Why is my snake plant turning yellow

snake plant turning yellow

Your snake plant has decided to stop being a garden staple and become a weed in your home. You don’t know what happened, but it’s now refusing to grow the way you want it to, and that’s bad news for you. It doesn’t matter if it’s been six months or six years since you bought this plant; if its leaves are turning yellow, it needs some serious attention right away. In this article, we’ll talk about why this happens and how you can save your snake plant from becoming extinct in your home or office.

What is the Snake plant?

Why is my snake plant turning yellow

A snake plant, also known as mother-in-law’s tongue or Sansevieria trifasciata, is a tropical plant with dramatic leaves that grow upward and resemble fangs.

Snake plants thrive in sunny areas with very little water. If your snake plant starts to turn yellow on the edges of its leaves, you may need new soil or fertilizer for it to thrive again.

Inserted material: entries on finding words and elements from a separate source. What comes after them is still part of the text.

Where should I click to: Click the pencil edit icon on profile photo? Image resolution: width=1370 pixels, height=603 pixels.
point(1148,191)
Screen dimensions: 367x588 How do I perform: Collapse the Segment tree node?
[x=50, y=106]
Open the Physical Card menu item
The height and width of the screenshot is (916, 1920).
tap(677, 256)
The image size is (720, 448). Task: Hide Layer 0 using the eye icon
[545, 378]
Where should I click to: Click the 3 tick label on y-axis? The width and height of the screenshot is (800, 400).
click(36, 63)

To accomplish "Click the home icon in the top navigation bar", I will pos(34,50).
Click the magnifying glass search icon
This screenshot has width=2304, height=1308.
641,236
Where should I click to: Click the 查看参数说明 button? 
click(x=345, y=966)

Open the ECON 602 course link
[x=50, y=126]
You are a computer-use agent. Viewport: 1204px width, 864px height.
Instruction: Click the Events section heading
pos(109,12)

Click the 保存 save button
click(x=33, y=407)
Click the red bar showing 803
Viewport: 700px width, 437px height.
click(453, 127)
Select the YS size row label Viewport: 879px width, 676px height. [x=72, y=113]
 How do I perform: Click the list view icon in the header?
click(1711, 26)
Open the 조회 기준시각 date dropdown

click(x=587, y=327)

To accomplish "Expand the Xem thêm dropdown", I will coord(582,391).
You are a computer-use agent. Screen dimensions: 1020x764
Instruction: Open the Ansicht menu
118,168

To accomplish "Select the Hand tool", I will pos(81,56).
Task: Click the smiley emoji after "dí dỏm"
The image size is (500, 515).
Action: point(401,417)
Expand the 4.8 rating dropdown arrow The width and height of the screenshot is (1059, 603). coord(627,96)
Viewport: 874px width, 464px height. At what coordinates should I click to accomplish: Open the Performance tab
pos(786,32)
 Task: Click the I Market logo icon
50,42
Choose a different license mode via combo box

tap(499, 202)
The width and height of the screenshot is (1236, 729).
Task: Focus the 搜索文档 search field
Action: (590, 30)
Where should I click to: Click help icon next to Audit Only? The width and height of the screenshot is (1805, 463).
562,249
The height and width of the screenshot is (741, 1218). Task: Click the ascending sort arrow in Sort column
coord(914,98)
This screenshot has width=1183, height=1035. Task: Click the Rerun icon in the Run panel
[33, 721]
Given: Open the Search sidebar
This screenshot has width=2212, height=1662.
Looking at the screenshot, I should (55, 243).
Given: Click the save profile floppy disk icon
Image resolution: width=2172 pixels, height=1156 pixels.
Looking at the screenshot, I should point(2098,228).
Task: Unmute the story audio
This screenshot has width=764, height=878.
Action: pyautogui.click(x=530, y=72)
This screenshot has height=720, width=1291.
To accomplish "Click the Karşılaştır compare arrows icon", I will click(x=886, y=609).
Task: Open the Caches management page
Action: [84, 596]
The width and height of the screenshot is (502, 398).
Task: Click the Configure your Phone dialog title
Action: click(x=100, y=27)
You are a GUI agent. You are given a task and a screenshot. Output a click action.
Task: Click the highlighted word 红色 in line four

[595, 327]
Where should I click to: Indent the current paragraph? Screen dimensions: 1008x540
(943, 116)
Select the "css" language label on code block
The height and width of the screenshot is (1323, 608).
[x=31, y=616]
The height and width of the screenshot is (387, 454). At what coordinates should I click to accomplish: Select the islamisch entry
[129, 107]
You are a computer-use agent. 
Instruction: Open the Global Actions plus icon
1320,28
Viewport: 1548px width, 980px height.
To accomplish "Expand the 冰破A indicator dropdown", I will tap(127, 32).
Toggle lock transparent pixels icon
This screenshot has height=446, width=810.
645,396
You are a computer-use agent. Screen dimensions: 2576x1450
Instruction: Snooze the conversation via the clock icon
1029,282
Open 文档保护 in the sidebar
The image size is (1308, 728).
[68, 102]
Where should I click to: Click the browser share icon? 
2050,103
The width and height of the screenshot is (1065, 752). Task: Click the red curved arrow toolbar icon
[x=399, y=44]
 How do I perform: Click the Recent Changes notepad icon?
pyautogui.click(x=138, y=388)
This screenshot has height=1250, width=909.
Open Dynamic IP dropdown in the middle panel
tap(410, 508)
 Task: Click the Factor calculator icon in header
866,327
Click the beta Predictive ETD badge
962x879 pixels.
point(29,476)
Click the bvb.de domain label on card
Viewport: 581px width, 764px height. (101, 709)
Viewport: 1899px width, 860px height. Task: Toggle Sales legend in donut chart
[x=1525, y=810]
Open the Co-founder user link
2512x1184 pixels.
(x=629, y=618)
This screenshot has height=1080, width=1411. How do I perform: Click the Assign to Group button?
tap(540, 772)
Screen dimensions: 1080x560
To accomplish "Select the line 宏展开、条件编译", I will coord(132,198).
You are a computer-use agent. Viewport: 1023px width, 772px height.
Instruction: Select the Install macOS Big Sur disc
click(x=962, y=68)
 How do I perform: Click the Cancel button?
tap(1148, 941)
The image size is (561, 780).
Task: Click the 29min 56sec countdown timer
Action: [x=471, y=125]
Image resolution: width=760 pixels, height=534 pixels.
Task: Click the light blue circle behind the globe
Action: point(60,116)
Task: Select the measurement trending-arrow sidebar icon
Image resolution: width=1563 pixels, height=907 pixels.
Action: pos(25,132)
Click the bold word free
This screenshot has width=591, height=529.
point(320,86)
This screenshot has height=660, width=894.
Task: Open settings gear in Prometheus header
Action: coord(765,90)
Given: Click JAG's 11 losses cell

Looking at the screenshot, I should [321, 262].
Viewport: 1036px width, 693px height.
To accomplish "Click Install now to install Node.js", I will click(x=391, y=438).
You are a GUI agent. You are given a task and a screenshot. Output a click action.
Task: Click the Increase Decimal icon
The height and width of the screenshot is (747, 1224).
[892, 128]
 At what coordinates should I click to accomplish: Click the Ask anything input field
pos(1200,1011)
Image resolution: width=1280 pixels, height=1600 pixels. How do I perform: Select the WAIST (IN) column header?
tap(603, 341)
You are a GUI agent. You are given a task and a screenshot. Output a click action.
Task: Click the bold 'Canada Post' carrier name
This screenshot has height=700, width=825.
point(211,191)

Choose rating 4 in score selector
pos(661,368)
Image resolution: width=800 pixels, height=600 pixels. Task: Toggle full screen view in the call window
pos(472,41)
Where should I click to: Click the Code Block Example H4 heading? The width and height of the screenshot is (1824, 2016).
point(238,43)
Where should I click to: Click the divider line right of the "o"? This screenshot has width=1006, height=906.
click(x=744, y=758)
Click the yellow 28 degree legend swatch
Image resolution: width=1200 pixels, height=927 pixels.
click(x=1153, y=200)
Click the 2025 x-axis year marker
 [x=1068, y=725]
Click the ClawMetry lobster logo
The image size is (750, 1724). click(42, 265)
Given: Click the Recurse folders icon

Important causes for snake plant turning yellow

Overwatering

Why is my snake plant turning yellow

Overwatering is the most common reason for yellow leaves on a snake plant. The plant needs to be watered when the soil feels dry, but not so frequently that it dries out. When you water your snake plant, make sure to let it drain well before you put it back in its container.

If your house has high humidity levels, this could also be causing your snake plant’s yellowing leaves. You may want to move your pot or add some ventilation if this is happening to you.

Overexposure of Sun

snake plant turning yellow

The first thing to consider when examining the reasons behind your snake plant’s yellowing leaves is whether or not it is thriving in its current environment. Snake plants are native to the tropics, therefore they need a lot of sunlight to thrive. If your snake plant doesn’t receive enough light, it will start becoming yellow and eventually die.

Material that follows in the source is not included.